■ Task description ■
A complete, word-for-word restatement of the entries is needed.

Stored items:
==================================================

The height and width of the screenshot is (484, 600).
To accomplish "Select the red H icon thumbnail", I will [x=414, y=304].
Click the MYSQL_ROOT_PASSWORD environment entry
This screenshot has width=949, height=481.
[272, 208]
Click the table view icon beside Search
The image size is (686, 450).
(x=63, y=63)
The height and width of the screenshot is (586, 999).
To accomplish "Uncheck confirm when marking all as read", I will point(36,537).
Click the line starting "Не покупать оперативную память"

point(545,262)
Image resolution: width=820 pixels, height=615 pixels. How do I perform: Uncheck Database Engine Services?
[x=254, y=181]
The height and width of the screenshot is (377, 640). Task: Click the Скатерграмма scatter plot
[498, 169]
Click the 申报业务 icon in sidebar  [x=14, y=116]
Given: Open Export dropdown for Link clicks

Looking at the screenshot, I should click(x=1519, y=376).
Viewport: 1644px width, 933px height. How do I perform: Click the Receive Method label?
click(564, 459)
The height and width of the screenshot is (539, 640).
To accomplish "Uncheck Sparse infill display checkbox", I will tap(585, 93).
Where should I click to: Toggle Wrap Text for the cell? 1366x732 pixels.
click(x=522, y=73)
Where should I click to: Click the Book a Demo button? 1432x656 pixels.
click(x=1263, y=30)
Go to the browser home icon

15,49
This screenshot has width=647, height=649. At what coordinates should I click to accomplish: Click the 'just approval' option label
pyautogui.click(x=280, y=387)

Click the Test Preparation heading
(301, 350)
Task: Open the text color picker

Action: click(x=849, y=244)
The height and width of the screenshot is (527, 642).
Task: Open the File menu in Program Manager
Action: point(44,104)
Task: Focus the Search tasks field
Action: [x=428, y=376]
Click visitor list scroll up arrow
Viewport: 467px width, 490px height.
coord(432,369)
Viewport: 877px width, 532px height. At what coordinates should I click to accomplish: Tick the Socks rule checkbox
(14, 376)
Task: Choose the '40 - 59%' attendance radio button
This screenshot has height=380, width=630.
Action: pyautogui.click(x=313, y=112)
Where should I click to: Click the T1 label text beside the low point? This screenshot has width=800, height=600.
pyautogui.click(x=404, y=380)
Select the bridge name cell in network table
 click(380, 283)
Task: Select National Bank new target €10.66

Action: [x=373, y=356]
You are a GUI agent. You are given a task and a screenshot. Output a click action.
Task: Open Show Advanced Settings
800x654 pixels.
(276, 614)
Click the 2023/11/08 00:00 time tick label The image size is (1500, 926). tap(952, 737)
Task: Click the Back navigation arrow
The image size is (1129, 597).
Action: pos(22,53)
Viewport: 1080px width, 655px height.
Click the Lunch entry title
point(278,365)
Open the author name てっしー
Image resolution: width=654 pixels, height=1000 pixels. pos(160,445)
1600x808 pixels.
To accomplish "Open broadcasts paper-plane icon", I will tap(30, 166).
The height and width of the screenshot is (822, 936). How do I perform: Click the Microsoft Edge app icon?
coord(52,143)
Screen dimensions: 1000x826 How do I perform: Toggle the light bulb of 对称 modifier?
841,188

==================================================

■ Written response ■
The height and width of the screenshot is (484, 600).
To accomplish "Select the red H icon thumbnail", I will [x=414, y=304].
Click the MYSQL_ROOT_PASSWORD environment entry
This screenshot has width=949, height=481.
[272, 208]
Click the table view icon beside Search
The image size is (686, 450).
(x=63, y=63)
The height and width of the screenshot is (586, 999).
To accomplish "Uncheck confirm when marking all as read", I will point(36,537).
Click the line starting "Не покупать оперативную память"

point(545,262)
Image resolution: width=820 pixels, height=615 pixels. How do I perform: Uncheck Database Engine Services?
[x=254, y=181]
The height and width of the screenshot is (377, 640). Task: Click the Скатерграмма scatter plot
[498, 169]
Click the 申报业务 icon in sidebar  [x=14, y=116]
Given: Open Export dropdown for Link clicks

Looking at the screenshot, I should click(x=1519, y=376).
Viewport: 1644px width, 933px height. How do I perform: Click the Receive Method label?
click(564, 459)
The height and width of the screenshot is (539, 640).
To accomplish "Uncheck Sparse infill display checkbox", I will tap(585, 93).
Where should I click to: Toggle Wrap Text for the cell? 1366x732 pixels.
click(x=522, y=73)
Where should I click to: Click the Book a Demo button? 1432x656 pixels.
click(x=1263, y=30)
Go to the browser home icon

15,49
This screenshot has width=647, height=649. At what coordinates should I click to accomplish: Click the 'just approval' option label
pyautogui.click(x=280, y=387)

Click the Test Preparation heading
(301, 350)
Task: Open the text color picker

Action: click(x=849, y=244)
The height and width of the screenshot is (527, 642).
Task: Open the File menu in Program Manager
Action: point(44,104)
Task: Focus the Search tasks field
Action: [x=428, y=376]
Click visitor list scroll up arrow
Viewport: 467px width, 490px height.
coord(432,369)
Viewport: 877px width, 532px height. At what coordinates should I click to accomplish: Tick the Socks rule checkbox
(14, 376)
Task: Choose the '40 - 59%' attendance radio button
This screenshot has height=380, width=630.
Action: pyautogui.click(x=313, y=112)
Where should I click to: Click the T1 label text beside the low point? This screenshot has width=800, height=600.
pyautogui.click(x=404, y=380)
Select the bridge name cell in network table
 click(380, 283)
Task: Select National Bank new target €10.66

Action: [x=373, y=356]
You are a GUI agent. You are given a task and a screenshot. Output a click action.
Task: Open Show Advanced Settings
800x654 pixels.
(276, 614)
Click the 2023/11/08 00:00 time tick label The image size is (1500, 926). tap(952, 737)
Task: Click the Back navigation arrow
The image size is (1129, 597).
Action: pos(22,53)
Viewport: 1080px width, 655px height.
Click the Lunch entry title
point(278,365)
Open the author name てっしー
Image resolution: width=654 pixels, height=1000 pixels. pos(160,445)
1600x808 pixels.
To accomplish "Open broadcasts paper-plane icon", I will tap(30, 166).
The height and width of the screenshot is (822, 936). How do I perform: Click the Microsoft Edge app icon?
coord(52,143)
Screen dimensions: 1000x826 How do I perform: Toggle the light bulb of 对称 modifier?
841,188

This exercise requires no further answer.